* _Excerpted text_
- - -

I'm with ScottE on this one, schemas in mssql 2005 + and oracle make a lot more sense I think.If you are going to use prefixes, then make the prefix acronym make sense.
+7  A: 

don't forget to back up your databases on a regular basis.

Stan R.
I'd take this a step further. **Backup daily, restore weekly**. Always double check that you can actually restore backups otherwise you will find out at a difficult time that your backups are not good enough.
Raj More
+7  A: 
  1. Don't use type names in the field names. The older guys will remember the old MS standard of lpszFieldName and the stupidity that ensued.

  2. Use descriptive field names That follow normal language conventions. For example "FirstName" instead of "NameFirst"

  3. Each word in the field name is capitalized

  4. No underscores

  5. Do not use normal keywords such as "Index"

  6. Do not prefix ANYTHING with the object type. For example we do NOT use tblCustomers or spCustomersGet. These don't allow for good sorting and provide zero value.

  7. Use schemas to define separate areas of the database. Such as sales.Customers and hr.Employees. This will get rid of most of the prefixes people use.

  8. Loops of any kind should be viewed with suspicion. There's usually a better set based way.

  9. Use views for complicated joins.

  10. Avoid complicated joins when possible. It may be more astheticaly pleasing to have a CustomerPhoneNumbers table; but honestly, how many phone numbers do we really need to store? Just add the fields to the Customers table. Your DB queries will be faster and it's much easier to understand.

- - -

* _Aim A_
Decide whether each statement agrees with the database advice thread: (i) it recommends underscores in field names; (ii) it suggests restoring backups every week; (iii) it favors prefixing stored procedure names with "sp". For each, answer yes or no and quote the deciding words.
* _Aim B_
Please write out the passage of the database advice thread starting with "don't forget to" and going on through "stupidity that ensued.".

* _Recorded information_
- - -

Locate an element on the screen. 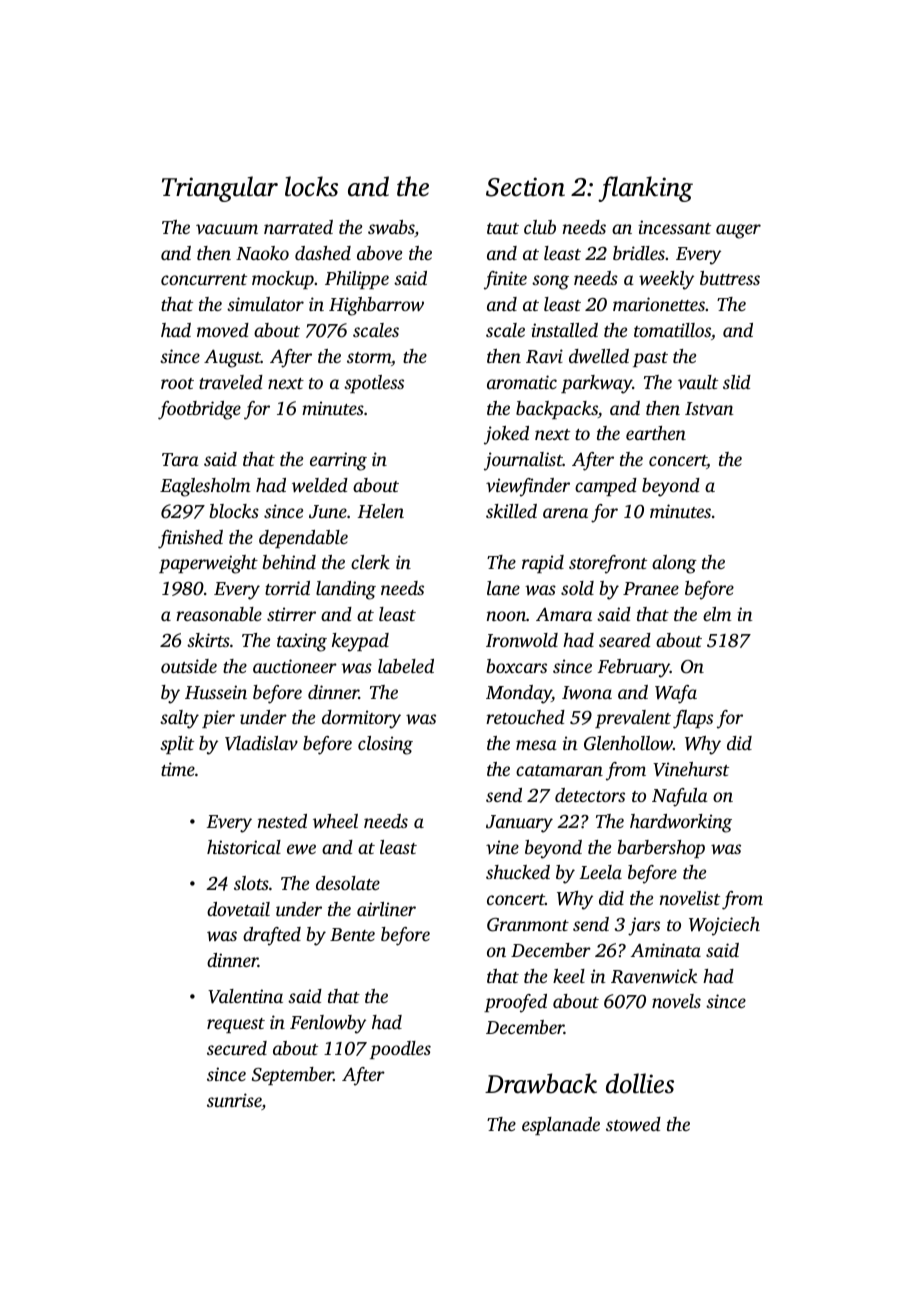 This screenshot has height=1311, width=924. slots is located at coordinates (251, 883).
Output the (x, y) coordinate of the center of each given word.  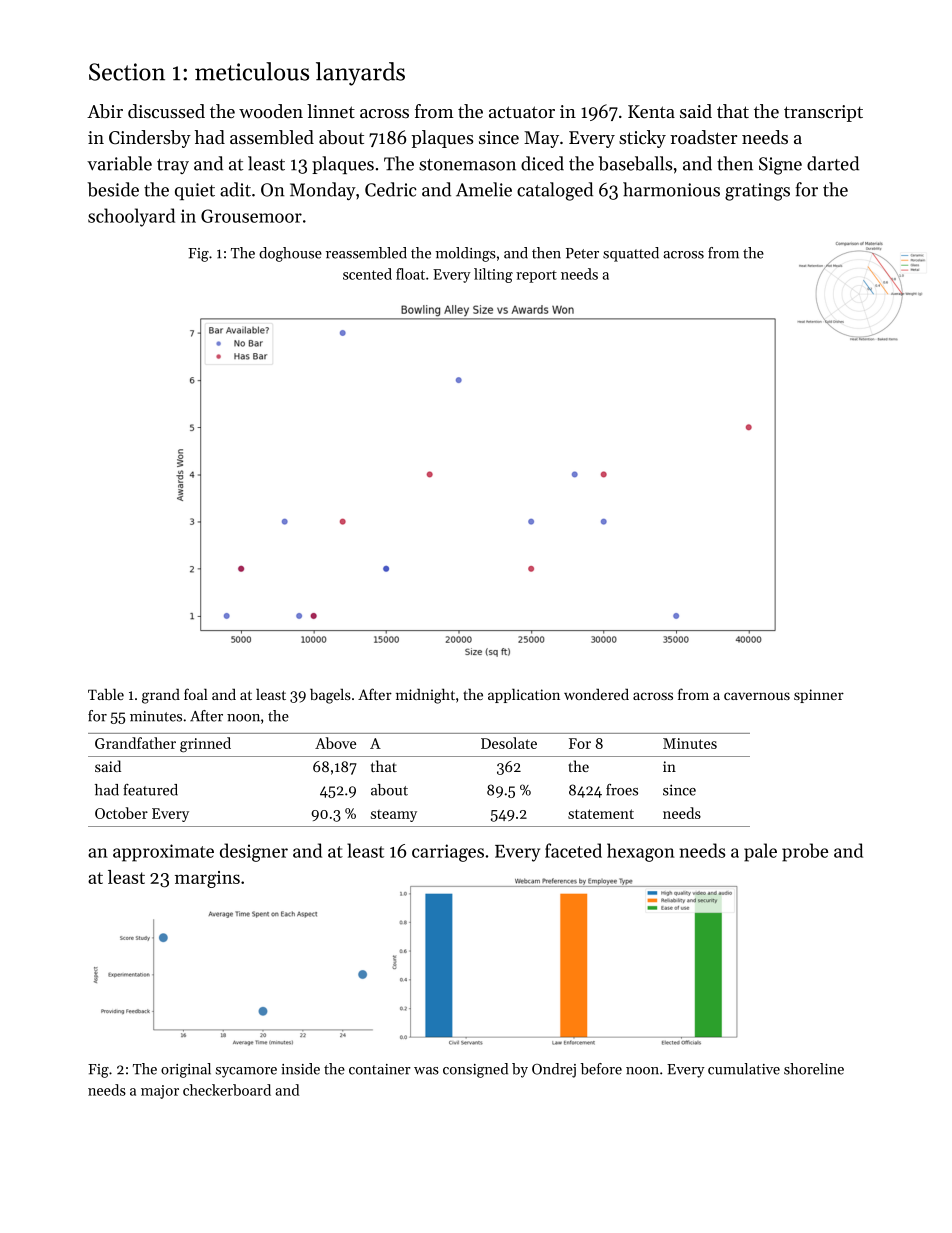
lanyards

- - -

* _Exercise result A_
(i) No: "No underscores"
(ii) Yes: "Backup daily, restore weekly"
(iii) No: "Do not prefix ANYTHING with the object type. For example we do NOT use tblCustomers or spCustomersGet."

* _Exercise result B_
don't forget to back up your databases on a regular basis.

Stan R.
I'd take this a step further. **Backup daily, restore weekly**. Always double check that you can actually restore backups otherwise you will find out at a difficult time that your backups are not good enough.
Raj More
+7  A: 
  1. Don't use type names in the field names. The older guys will remember the old MS standard of lpszFieldName and the stupidity that ensued.